No sooner was the wedding ceremony over, than the new wife began to show herself in her true colors. She could not bear the goodness of the gentleman’s pretty girl, and especially as she made her own daughters appear the more horrid. She made her do the meanest jobs in the house: the girl scoured the dishes and tables, and scrubbed the stepmother’s bathroom, and those of her daughters; she slept in a little attic, upon a wretched straw bed, while her sisters lay upon beds with the softest pillows, in fine rooms, with floors covered with beautiful carpets, and walls on which hung looking-glasses so large that they might see themselves at their full length from head to foot.
The poor girl bore all patiently, and dared not tell her father, who would have been angry with her; for his new wife ruled him entirely. When the little girl had done her work, she used to go into the chimney-corner, and sit down among cinders and ashes, which led her to be called Cinderwench; but the youngest step-daughter, who was not quite so rude and unkind as the eldest, called her Cinderella. However, Cinderella, even though she was dressed in rags, was a hundred times prettier than her sisters, though they were always dressed very richly.
It happened that the King’s son gave a ball, and invited all finest gentlemen and ladies of the city. Our young misses were also invited, for they were always to be seen at fashionable parties. They were truly delighted at this invitation, and wonderfully busy in choosing such gowns, petticoats, and head-clothes as might suit them. This was a new trouble to Cinderella; for it was she who washed and ironed her sisters’ clothes and got all their things ready. Meanwhile, the sisters talked all day long of nothing but what they should wear to the ball.
“For my part,” said the eldest, “I will wear my red velvet suit with French trimming.”
“And I,” said the youngest, “shall have my usual petticoat; but then, to make amends for that, I will put on my gold-flowered gown, and my diamond belt, which is far from being the most ordinary one in the world.”

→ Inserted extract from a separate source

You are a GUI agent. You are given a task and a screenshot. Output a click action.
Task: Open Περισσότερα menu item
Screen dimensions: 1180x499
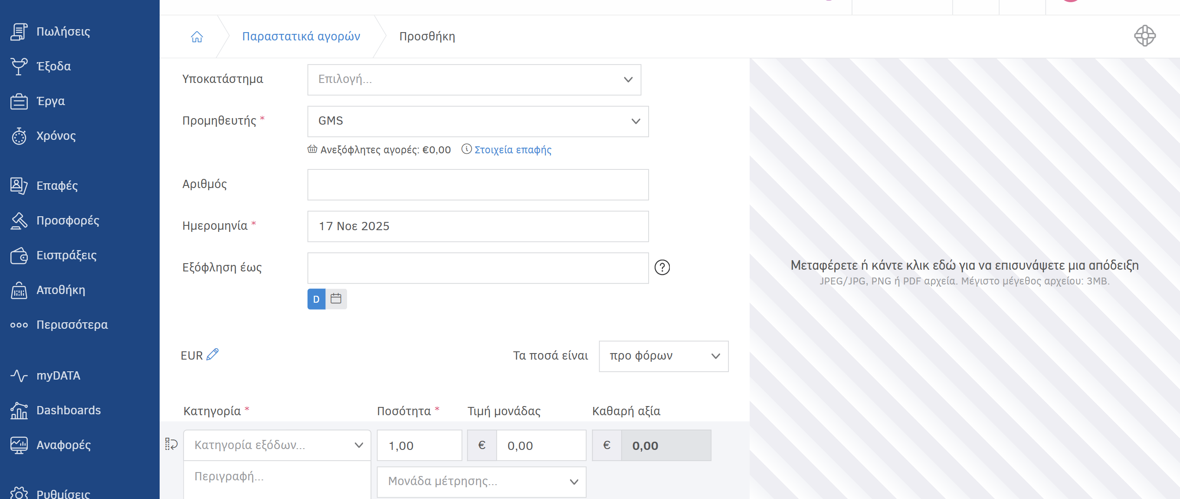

But in truth, they were still not absolutely sure what would be best to wear to the ball, so they sent for the best fashion designer they could find to advise on their evening dresses, and they had their nails maniqured at Mademoiselle de la Poche.
Cinderella was likewise called up to them for advice, for she had excellent judgement, and advised them always for the best, indeed, and offered her services to make up their hair, which they were very willing she should do. As she was doing this, they said to her:
“Cinderella, would you not be glad to go to the ball?”
“Alas!” said she, “you only jeer me; it is not for a poor girl like me to go there.”
“You’re quite right,” replied they; “it would make the people laugh to see a Cinderwench at a ball.”
Anyone but Cinderella would have dressed their heads all wrong, but she was very good, and dressed them perfectly well.
The step-sisters were almost two days without eating, so much were they thrilled and excited. They broke above a dozen corsettes in trying to be laced up tightly, so that they might have a fine slender shape, and they were continually at their looking-glass. At last the happy day came; they went to Court, and Cinderella followed them with her eyes as long as she could, and when she had lost sight of them, she fell a-crying.
Just then, her fairy-godmother, who used to watch-over her secretly, saw her all in tears, and appeared at her side and asked her what was the matter.
“I wish I could–I wish I could–”; she was not able to speak the rest, being interrupted by her tears and sobbing.
This fairy godmother of hers said to her, “You wish you could go to the ball; is it not so?”
“Y–es,” cried Cinderella, with a great sigh.
“Well,” said her godmother, “be but a good girl, and I will see that you shall go to the ball.” Then she took her into her secret room, and said to her, “Run into the garden, and bring me a pumpkin.”